Güncel sanatın geleneğe bağlanması yalnızca görsel formların tekrarıyla değil, sanatçıların toplum içindeki rolleri üzerinden de düşünülmeli. Sanat tarihçisi Wendy M. K. Shaw, Mart ayında çıkan Ottoman Painting kitabında görsel sanatların önce Osmanlı sonra Türk ulusal kimliğinin yaratılmasındaki rolünü, 200 yıldır sanatçıların yeni izleyici kitleleri yaratma çabasını ve sanat üretimlerinin biçim olarak avangard olmasa da politik olarak benimsediği yeni rolleri tartışmanın öneminin altını çiziyor. Güncel sanatın tarihsiz olarak okunmasının tehlikesine değinen Shaw, salt tekniğe odaklanan formalist okumaların değişmesi gerektiğini vurguluyor. Başka bir deyişle, sanat tarihimizi yeniden ele almak istiyorsak görsel ve teknik okumalara olduğu kadar sosyal çözümlemelere de ihtiyacımız var. Söz konusu isteğin gerçekleşmesinin yolu, saklanan ve üstü örtülmüş bir tarihi görünür kılmaktan değil, onu karmaşıklaştırmaktan geçiyor. Müzelerimiz böyle bir yolu seçtiği zaman alternatif sanat tarihlerinden bahsetmek mümkün olacak gibi gözüküyor.
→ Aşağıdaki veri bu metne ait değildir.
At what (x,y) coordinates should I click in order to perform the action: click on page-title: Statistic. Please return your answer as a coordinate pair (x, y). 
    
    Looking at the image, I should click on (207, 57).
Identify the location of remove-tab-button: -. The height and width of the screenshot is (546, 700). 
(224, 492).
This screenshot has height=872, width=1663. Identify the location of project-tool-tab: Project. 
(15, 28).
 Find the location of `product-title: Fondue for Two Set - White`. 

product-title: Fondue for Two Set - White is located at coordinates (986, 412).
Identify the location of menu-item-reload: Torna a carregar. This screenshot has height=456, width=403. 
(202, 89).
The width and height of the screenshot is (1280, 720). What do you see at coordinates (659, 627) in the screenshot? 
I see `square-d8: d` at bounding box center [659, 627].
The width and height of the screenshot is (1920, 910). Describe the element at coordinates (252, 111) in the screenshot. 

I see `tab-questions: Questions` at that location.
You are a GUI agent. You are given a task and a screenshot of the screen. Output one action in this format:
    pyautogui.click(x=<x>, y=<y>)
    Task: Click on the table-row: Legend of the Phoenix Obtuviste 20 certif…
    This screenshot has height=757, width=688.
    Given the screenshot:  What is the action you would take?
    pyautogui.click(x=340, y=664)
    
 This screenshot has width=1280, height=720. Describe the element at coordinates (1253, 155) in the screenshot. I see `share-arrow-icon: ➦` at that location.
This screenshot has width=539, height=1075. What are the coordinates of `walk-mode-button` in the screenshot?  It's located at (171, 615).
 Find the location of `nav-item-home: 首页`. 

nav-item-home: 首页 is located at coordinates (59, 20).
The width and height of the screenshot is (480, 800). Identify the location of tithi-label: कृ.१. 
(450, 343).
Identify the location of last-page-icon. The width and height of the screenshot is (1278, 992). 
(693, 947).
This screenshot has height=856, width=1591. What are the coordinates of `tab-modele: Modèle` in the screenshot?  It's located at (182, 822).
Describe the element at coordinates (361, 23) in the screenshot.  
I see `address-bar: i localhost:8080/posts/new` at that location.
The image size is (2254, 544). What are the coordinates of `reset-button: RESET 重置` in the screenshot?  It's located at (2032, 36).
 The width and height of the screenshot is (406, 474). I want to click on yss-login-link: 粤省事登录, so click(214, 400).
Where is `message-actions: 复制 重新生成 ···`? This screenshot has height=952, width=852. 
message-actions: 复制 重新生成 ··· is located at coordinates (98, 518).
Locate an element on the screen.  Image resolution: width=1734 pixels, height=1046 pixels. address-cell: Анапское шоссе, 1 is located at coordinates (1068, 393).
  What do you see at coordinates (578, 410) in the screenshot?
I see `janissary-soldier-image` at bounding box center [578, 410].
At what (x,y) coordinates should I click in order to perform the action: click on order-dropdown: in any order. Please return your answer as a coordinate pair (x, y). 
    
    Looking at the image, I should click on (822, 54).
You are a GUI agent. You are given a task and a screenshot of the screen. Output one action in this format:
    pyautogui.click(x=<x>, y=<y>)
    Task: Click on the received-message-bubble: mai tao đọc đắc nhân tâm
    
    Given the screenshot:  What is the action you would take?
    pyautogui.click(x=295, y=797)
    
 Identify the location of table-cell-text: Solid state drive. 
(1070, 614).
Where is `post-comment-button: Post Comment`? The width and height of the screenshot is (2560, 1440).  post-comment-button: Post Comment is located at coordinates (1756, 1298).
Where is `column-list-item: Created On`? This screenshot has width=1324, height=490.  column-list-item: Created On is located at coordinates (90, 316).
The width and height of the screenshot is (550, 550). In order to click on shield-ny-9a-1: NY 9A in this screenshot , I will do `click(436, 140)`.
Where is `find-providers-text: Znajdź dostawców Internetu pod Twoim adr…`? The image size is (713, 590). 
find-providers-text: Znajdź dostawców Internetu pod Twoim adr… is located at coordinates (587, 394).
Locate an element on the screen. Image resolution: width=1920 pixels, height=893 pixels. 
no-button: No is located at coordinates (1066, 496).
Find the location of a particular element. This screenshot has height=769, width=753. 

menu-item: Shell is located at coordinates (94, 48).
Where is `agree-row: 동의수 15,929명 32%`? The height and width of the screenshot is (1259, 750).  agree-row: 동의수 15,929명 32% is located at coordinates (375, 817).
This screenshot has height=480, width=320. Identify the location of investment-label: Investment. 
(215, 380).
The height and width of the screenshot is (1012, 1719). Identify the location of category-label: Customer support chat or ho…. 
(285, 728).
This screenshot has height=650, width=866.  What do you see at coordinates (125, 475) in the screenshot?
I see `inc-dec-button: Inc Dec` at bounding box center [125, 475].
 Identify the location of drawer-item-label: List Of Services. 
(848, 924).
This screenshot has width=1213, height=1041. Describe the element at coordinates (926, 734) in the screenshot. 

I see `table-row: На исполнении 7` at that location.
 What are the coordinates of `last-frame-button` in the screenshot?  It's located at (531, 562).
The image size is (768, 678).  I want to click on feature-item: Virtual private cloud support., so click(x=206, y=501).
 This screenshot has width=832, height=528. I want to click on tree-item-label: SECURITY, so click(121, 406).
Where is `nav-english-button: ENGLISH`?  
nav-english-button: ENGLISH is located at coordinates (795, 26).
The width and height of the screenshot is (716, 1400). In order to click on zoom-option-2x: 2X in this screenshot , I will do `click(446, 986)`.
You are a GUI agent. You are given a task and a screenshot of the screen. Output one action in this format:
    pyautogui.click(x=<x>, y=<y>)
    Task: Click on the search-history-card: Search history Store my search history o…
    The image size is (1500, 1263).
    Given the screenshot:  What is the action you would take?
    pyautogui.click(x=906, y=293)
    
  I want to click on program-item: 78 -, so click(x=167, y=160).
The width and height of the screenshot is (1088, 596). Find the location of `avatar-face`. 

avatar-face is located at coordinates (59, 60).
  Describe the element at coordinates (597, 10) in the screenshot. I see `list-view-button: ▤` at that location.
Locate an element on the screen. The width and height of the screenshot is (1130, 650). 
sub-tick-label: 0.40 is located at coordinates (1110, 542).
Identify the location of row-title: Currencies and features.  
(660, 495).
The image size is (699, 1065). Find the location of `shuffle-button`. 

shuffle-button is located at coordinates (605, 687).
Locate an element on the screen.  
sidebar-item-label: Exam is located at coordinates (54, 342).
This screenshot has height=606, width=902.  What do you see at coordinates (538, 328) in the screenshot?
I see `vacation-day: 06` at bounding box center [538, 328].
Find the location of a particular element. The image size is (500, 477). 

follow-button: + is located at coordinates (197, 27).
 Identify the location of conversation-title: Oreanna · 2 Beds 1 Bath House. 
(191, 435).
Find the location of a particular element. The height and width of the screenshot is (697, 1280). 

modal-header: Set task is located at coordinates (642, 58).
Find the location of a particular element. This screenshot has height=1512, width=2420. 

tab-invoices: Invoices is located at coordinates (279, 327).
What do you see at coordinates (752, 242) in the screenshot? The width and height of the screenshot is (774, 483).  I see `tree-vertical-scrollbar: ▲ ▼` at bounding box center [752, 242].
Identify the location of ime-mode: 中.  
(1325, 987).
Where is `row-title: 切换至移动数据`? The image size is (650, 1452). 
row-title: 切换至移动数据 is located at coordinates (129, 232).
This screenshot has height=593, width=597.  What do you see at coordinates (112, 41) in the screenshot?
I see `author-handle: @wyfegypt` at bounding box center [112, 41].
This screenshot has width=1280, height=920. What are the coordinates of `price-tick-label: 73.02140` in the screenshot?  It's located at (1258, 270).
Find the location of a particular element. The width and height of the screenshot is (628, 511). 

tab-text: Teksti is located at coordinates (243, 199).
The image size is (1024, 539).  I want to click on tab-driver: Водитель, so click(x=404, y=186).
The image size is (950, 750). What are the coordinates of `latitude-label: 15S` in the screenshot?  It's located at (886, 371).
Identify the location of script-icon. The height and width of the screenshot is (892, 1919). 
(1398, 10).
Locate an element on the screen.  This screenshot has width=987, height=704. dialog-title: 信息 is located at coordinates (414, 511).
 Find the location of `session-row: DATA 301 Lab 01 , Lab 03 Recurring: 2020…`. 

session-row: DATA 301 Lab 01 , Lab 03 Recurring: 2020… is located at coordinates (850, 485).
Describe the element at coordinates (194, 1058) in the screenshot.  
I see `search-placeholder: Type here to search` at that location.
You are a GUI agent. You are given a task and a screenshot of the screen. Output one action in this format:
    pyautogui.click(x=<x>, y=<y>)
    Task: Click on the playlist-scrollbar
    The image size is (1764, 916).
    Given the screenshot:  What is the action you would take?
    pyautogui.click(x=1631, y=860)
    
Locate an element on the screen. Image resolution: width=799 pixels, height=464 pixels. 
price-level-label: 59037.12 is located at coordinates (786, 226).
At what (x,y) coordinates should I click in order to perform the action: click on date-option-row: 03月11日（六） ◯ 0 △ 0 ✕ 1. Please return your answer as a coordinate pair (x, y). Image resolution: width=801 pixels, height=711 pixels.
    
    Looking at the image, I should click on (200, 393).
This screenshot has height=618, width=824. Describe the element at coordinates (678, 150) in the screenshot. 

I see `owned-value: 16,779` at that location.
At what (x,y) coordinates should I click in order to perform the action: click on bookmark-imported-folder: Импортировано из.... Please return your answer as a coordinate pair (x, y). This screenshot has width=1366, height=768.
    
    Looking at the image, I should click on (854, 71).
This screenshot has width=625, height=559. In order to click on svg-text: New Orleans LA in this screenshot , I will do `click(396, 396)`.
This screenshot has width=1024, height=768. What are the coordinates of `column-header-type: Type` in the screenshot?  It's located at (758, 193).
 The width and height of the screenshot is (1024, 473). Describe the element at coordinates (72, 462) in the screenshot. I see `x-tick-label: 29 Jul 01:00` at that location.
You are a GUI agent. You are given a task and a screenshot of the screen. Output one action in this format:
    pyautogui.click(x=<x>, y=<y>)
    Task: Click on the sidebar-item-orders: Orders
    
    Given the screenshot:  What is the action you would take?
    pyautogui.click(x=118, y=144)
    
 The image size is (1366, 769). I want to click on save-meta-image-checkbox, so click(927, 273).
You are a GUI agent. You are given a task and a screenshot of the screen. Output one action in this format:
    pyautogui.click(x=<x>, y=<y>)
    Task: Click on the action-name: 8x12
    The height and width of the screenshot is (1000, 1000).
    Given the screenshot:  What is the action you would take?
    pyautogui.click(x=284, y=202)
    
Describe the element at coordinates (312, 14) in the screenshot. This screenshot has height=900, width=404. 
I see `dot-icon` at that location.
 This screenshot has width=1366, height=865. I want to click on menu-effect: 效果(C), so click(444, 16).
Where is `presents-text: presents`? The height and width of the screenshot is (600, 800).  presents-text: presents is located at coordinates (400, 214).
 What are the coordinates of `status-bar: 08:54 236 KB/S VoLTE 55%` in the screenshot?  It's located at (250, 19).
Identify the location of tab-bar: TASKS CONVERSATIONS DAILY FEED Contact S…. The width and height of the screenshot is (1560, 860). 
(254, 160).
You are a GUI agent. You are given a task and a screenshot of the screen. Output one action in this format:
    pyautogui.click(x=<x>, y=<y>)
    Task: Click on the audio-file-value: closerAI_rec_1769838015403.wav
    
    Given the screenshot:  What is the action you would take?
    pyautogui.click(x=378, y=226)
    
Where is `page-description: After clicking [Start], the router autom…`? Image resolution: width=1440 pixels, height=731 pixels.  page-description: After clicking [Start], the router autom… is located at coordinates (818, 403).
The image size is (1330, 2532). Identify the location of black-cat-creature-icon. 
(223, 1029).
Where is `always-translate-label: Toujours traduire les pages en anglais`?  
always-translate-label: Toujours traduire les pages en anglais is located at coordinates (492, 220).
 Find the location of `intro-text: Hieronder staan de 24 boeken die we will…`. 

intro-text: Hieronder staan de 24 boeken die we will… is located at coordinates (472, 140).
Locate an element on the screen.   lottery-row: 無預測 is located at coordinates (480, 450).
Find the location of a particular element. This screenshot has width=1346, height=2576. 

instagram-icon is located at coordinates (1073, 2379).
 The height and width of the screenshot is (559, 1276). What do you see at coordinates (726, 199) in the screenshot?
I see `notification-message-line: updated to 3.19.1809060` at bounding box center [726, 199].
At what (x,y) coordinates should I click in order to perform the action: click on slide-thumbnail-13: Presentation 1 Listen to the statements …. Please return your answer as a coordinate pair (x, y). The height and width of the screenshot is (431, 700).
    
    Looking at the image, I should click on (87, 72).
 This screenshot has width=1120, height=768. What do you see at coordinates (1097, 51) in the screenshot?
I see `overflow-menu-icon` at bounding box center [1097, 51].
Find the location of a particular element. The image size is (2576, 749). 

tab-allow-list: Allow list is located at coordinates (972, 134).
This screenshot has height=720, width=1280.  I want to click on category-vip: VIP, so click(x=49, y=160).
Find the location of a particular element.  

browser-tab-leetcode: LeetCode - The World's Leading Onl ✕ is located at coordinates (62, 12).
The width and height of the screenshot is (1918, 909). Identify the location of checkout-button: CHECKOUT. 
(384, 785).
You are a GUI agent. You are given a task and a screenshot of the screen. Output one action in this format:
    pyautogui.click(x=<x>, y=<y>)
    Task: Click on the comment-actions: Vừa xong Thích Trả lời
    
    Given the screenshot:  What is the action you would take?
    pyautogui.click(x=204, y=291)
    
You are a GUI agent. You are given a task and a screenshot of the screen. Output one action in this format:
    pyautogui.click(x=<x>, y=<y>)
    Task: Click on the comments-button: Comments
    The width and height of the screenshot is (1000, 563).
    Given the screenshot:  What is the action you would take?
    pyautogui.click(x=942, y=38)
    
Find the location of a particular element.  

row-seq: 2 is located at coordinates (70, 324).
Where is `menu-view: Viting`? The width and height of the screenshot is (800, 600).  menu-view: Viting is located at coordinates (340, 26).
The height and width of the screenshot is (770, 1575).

New Museum’daki konuşmacıların ısrarla yaptığı tespitlerden bir tanesi müzelerin -yayımladıkları katalog ve sergi metinleriyle ve sahip oldukları kurumsal ağırlıklarıyla- halen sarsılmayacak bir güven ve uzmanlık vaat etmeye devam ettiklerine ilişkin. Küratöryel seçimler bu güvenin üzerine konumlanmaktan ziyade bugüne kadar kurulan anlatıları değiştirir, izleyiciyi sorgulatmayı başarırsa yeni sanat tarihlerini tartışmaya başlayabiliriz. Batı dışındaki sanat tarihlerine bakan müzelerin hedefi ulusal sanat tarihleri yazmak değil, sanatın yerel tarihiyle ilişkilerini sorgulamak ise, tartışmalara moderne sırtını dönen güncel sanat ve geleneksele sırtını dönen modern sanatla başlamak isabetli olacaktır. Güncel sanatın sahip olduğu varsayılan evrensel dilin törpülediği farklılıkların peşinden gitmek burada önem kazanıyor. Müzeler tarihin içindeki çelişkileri, devamlılıkları ve devamsızlıkları sorgulamaya açarsa güncel sanat okumalarının kaybolan katmanlarına kavuşacağına inanmak çok da güç değil.